No one is actually happy in or wants to live a completely self-sufficient life…
Anonymous
Anonymous wrote:
Anonymous wrote:She's 21 .....

OP I agree with DH. A week at home no. Weekend maybe.

What is she going to do when she has a job come home to mommy & daddy when her BF breaks up with her.

Sorry but I know I am an outlier here but really people she's 21.



Very white American answer.


Lol. Yup. No surprise the prevalence of mood disorders is so much higher here than in other high-GDP countries. You can’t even count on your family!
Anonymous
Anonymous wrote:
Anonymous wrote:
Anonymous wrote:She's 21 .....

OP I agree with DH. A week at home no. Weekend maybe.

What is she going to do when she has a job come home to mommy & daddy when her BF breaks up with her.

Sorry but I know I am an outlier here but really people she's 21.
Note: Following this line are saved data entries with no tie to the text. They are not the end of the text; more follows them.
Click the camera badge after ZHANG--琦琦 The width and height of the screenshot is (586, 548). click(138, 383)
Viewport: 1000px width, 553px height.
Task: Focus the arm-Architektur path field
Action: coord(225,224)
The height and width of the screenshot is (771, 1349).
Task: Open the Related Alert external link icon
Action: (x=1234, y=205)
Very white American answer.


Lol. Yup. No surprise the prevalence of mood disorders is so much higher here than in other high-GDP countries. You can’t even count on your family!


Is it a specific kind of white? Serious question about this stiff upper lip cultural strain in the USA? Because while white, my family immigrated from a country where people routinely live with their parents into early adulthood (the dynamic shifts to being more like roommates rather than people who give you permission to do XYZ). My good friend is from Appalachia where it seems wildly communal in some areas still but they are about as white American as you can get in that region! But I also understand what you mean by this being a white American answer- just don't understand which kind I suppose.
Anonymous
My sister went through a rough patch emotionally at her Ivy league school one semester. I will never forget my mother driving 8 hours one way to retrieve her. She brought her home, helped ground her, feed her and get her steady on her feet. It showed my sister how strong her own safety net was, and that without her even realizing it she'd been sliding into a bad place.

It was maybe one week at home, but I feel pretty sure it saved her life.

Absolutely let her come home to get steady and then send her back out a bit stronger.

Anonymous
OP, not eating enough, as you probably know, can cause long-term health issues. It can be a symptom of depression and/or an eating disorder. Please do your best to make sure that disorders are ruled out.
Anonymous
Anonymous wrote:My sister went through a rough patch emotionally at her Ivy league school one semester. I will never forget my mother driving 8 hours one way to retrieve her. She brought her home, helped ground her, feed her and get her steady on her feet. It showed my sister how strong her own safety net was, and that without her even realizing it she'd been sliding into a bad place.

It was maybe one week at home, but I feel pretty sure it saved her life.

Absolutely let her come home to get steady and then send her back out a bit stronger.



I love this. To the OP, please allow your DD to come home for a week to recharge.